Cambiano i vertici delle aziende pubbliche. Ma i “licenziati” non piangono. Anzi, a breve potranno godere di una buonuscita milionaria. Mentre i presidenti delle società pubbliche confermati e i nuovi arrivati dovranno “accontentarsi” di uno stipendio lordo annuo di 238 mila euro e gli ad delle società quotate vedranno un taglio del 25% delle proprie retribuzioni, loro, i “trombati” potranno godere di un bonus che supera la loro già esosa retribuzione.

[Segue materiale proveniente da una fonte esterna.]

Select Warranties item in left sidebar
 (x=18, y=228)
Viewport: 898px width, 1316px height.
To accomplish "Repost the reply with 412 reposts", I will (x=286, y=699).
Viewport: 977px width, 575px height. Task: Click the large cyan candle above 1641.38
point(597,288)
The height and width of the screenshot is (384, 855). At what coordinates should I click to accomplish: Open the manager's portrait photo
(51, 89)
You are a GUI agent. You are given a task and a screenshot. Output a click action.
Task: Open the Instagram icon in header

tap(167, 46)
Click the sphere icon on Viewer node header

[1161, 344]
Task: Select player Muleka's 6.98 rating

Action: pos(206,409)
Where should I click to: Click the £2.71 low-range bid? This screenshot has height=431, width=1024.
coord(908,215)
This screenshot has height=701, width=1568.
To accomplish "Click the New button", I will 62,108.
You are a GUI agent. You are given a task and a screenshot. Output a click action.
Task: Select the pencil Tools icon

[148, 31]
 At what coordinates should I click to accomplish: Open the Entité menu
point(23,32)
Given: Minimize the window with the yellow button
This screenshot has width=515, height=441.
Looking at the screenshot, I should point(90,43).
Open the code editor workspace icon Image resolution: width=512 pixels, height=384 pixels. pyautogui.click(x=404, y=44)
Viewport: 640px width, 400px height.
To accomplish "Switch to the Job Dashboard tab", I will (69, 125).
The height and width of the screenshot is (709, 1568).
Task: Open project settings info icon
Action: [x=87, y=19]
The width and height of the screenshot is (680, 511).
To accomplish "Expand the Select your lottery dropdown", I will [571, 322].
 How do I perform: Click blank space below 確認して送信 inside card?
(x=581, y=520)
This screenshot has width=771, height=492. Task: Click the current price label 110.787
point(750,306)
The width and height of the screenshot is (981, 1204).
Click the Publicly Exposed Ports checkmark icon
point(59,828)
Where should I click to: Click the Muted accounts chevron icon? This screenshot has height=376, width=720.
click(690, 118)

Le ricche buonuscite. Si chiamano Paolo Scaroni (ex ad di Eni) e Fulvio Conti (ex ad di Enel), due dei tre super-manager che hanno guidato due dei tre colossi dell’energia italiano. Se a loro dovesse aggiungersi anche Flavio Cattaneo, attuale ad di Terna, lo Stato italiano, indirettamente, potrebbe sborsare complessivamente 16 milioni di euro per liberarsi dei tre esosi manager. La retribuzione annua di Scaroni in Eni è stata di 6,4 milioni di euro, quella di Conti pari a 4 milioni, quella di Cattaneo di 2,4 milioni. In base al contratto che lega i tre manager alle varie aziende che hanno come azionista di maggioranza il governo italiano, in caso di mancata conferma, Scaroni avrà una buonuscita di 8,4 milioni, Conti di 6,4 milioni, mentre Cattaneo si dovrà accontentare solamente di 2,4 milioni, secondo la ricostruzione de L’Espresso.
Era peggio quando si stava meglio. Numeri folli in un periodo di crisi economica come questo. Eppure, in passato si sono visti bonus con cifre anche più elevate. Il record assoluto lo detiene Elio Catania (nominato da Silvio Berlusconi) con quasi 7 milioni di liquidazione dopo solo tre anni fallimentari alla guida delle Ferrovie. Sempre nell’era berlusconiana, Giancarlo Cimoli in pochi anni riesce ad accumulare 10 milioni di bonus: prima incassa 6 milioni di euro per essere stato sostituito da Catania alla guida delle Ferrovie, poi 4 milioni da Alitalia.
Il trucco. I tre manager potranno godere di un sostanziale bonus di fuoriuscita grazie ad un vecchio trucco. Alla loro carica di amministratori delegati (di designazione governativa), hanno assunto anche l’incarico di direttori generali. Se per gli amministratori delegati esiste un compenso legato al contratto (a termine) più bonus produttività, per i direttori generali esiste la cosiddetta buonuscita che compensa la possibilità per i dirigenti di essere licenziati anche senza giusta causa.
Il caso di Scaroni. Secondo l’Espresso, Scaroni avrà diritto a 3,2 milioni per la risoluzione del lavoro dirigenziale, 2,2 milioni di “non compete agreement” (impegno a non lavorare per alcuni anni per concorrenti dell’Eni), 2,1 milioni di premi produttività e 800 mila euro di Tfr. Ma nel suo caso – come in quello dei suoi altri due colleghi – l’esosa buonuscita non peserà sul bilancio dello Stato ma su quello di ogni singola società. Magra consolazione di fronte al fatto che si parla di bilanci di società in cui il governo (quindi lo Stato e quindi tutti noi) è l’azionista di maggioranza.